Last year, GlycanAge secured £3 million in seed funding led by LAUNCHub Ventures and Kadmos Capital.
Glycans, sugar molecules that shape immune response, inflammation and ageing, are well studied in research labs but rarely used in everyday clinical diagnostics. London-headquartered GlycanAge, with deep roots in Croatian research, wants to change that.
GlycanAge is best known for its flagship biomarker, an “inflammaging” clock based on IgG glycosylation, which is already used by hundreds of preventive and longevity clinics worldwide. The test helps clinicians personalise lifestyle and therapeutic interventions and monitor patients’ responses over time.
In the US, GlycanAge’s assays operate through CLIA-certified laboratory pathways as laboratory-developed tests (LDTs), while in Europe the company is progressing through clinical validation under IVDR frameworks, without claiming IVDR certification.
Unlike DNA, glycan patterns change dynamically in response to inflammation, stress, metabolic health, and interventions, making them particularly suited to preventive and longitudinal care. GlycanAge is initially focusing on a limited number of clinical indications, starting with cardiovascular disease. The second major focus area is female health.
GlycanAge founders, Gordan and Nikolina Lauc, believe its biomarkers may help identify transitions such as perimenopause earlier and more accurately, offering clinicians an objective signal where few exist today.
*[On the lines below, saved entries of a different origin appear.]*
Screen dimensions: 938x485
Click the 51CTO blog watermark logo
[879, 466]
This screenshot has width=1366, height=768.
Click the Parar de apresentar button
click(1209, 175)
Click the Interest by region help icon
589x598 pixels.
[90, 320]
Lauc began working on glycobiology more than 20 years ago, building what has become one of the world’s research hubs in the field. Fifteen years ago, that research led to the discovery of a glycan-based ageing clock, which eventually became GlycanAge’s first commercial product. But because ageing is not classified as a disease, its early applications remained largely outside regulated healthcare.
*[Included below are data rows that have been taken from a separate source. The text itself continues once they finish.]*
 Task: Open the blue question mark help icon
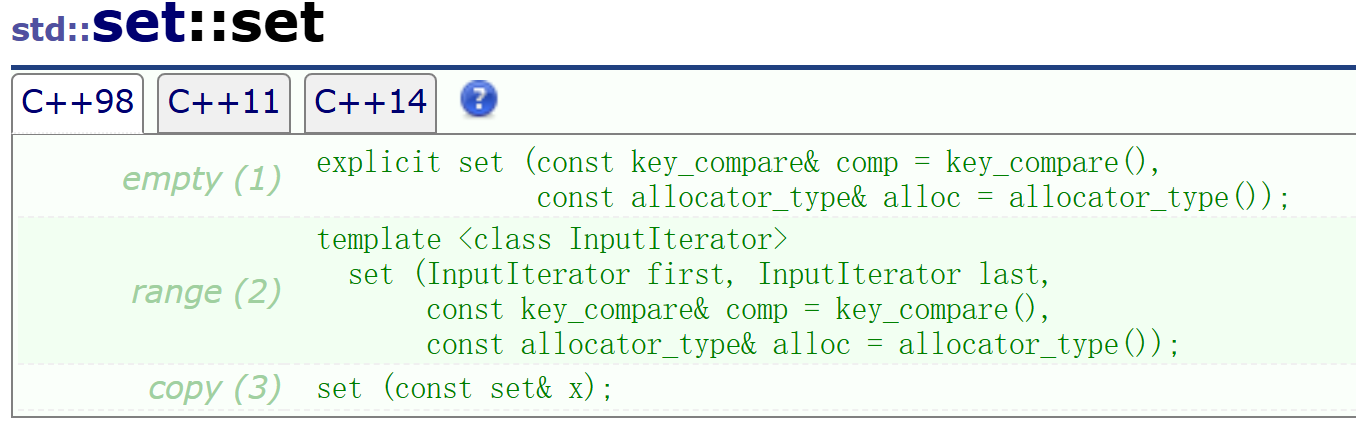tap(479, 99)
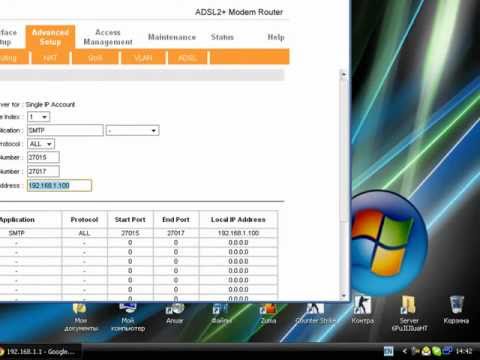Switch to the Access Management tab

[108, 37]
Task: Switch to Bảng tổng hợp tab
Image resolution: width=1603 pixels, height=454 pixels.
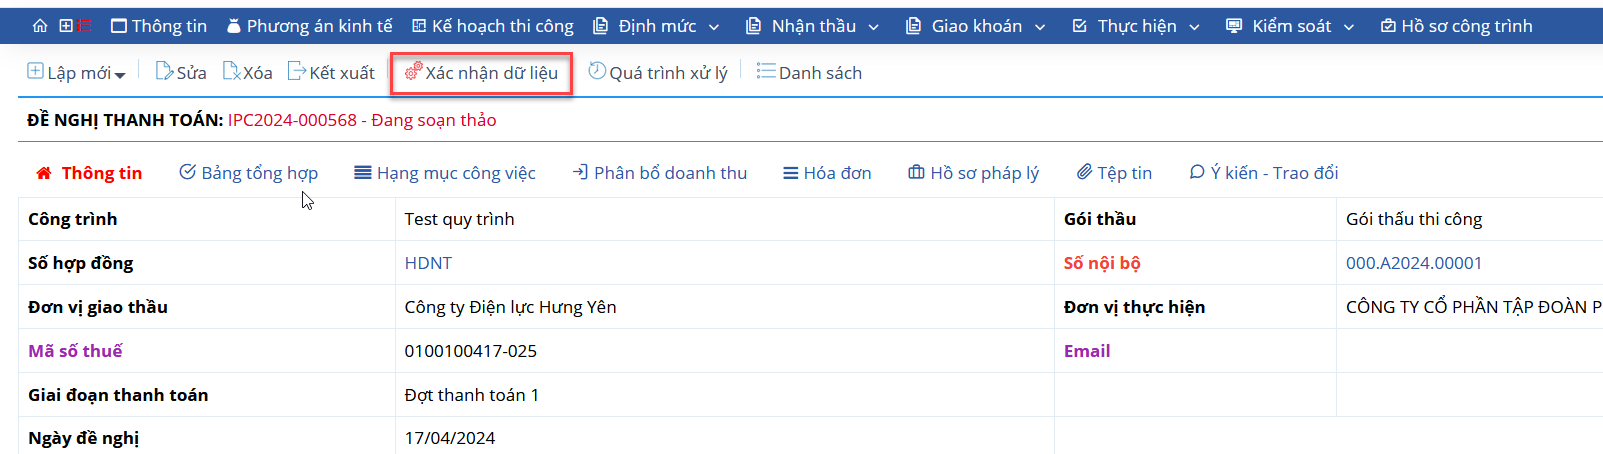Action: [x=249, y=173]
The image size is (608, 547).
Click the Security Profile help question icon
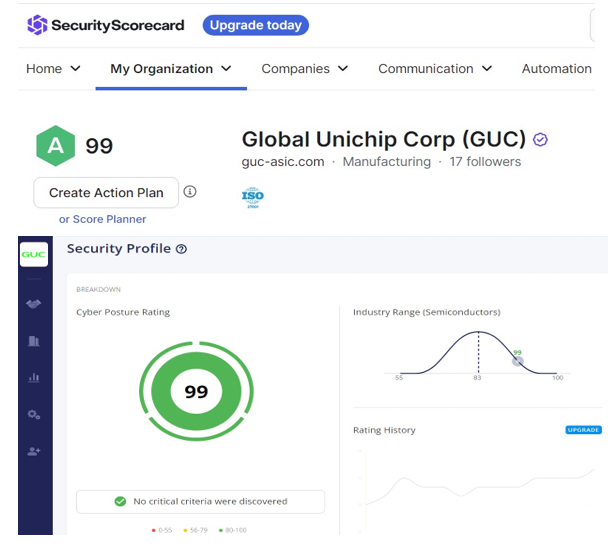click(x=181, y=249)
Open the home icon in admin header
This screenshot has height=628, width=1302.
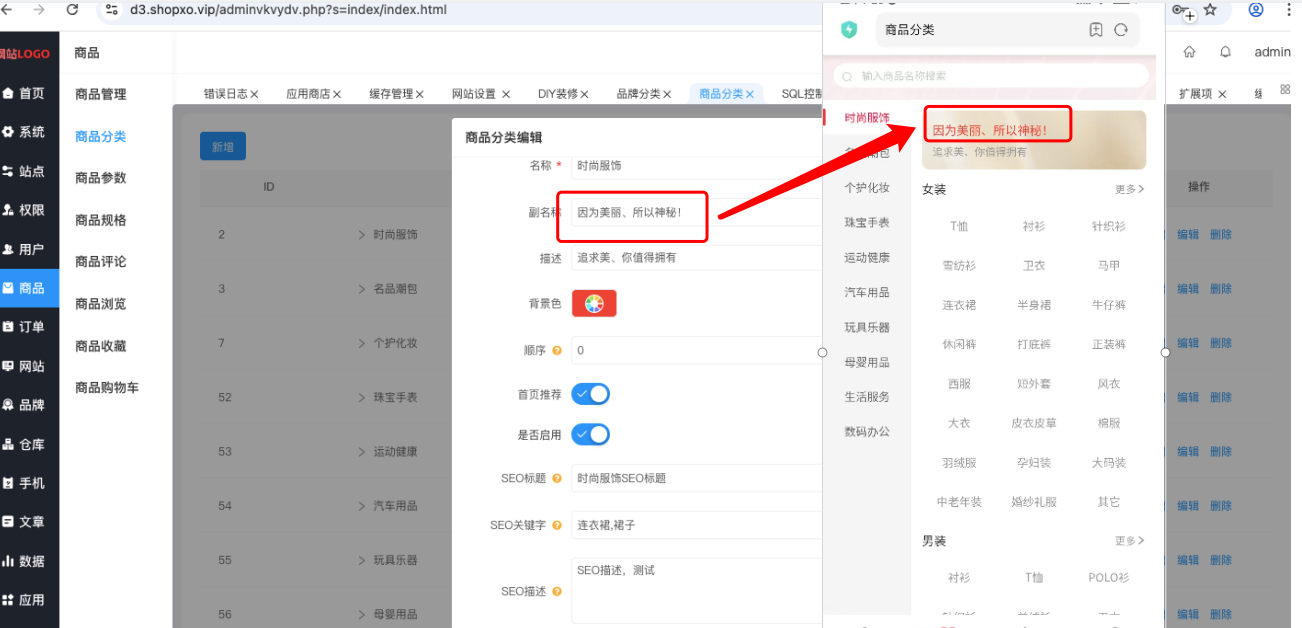1189,52
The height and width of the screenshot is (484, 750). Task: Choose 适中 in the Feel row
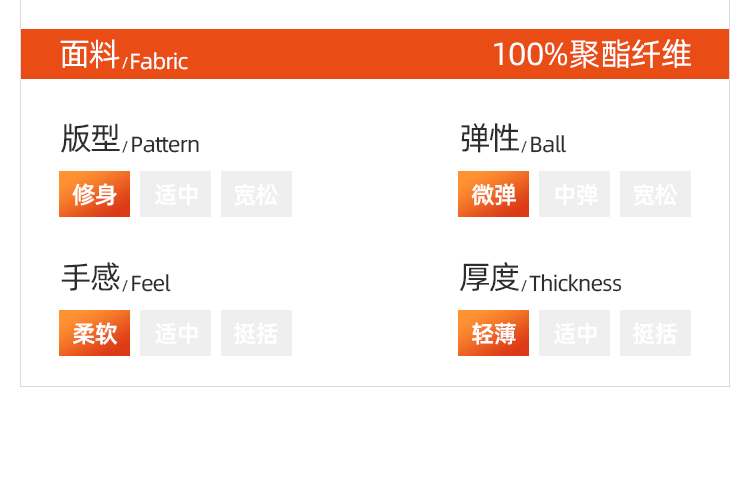pos(176,333)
GlycanAge currently employs over 30 people, with the majority of R&D, including clinical development and software, based in Croatia. The company is headquartered in the UK, with commercial, finance, and marketing functions split between the UK and Bulgaria.
The most visible signal of that transition is GlycanAge’s first hospital deployment at St. Catherine Specialty Hospital in Zagreb, a regional player in personalised medicine and the first hospital in Europe to introduce whole-genome sequencing into routine patient care. St. Catherine has now become the first hospital globally to integrate glycan-based biomarkers into routine cardiometabolic risk screening, using GlycanAge’s proprietary platform. Two additional public hospitals in Croatia are expected to follow in early 2026, with further deployments planned across Europe, the Middle East, and Asia.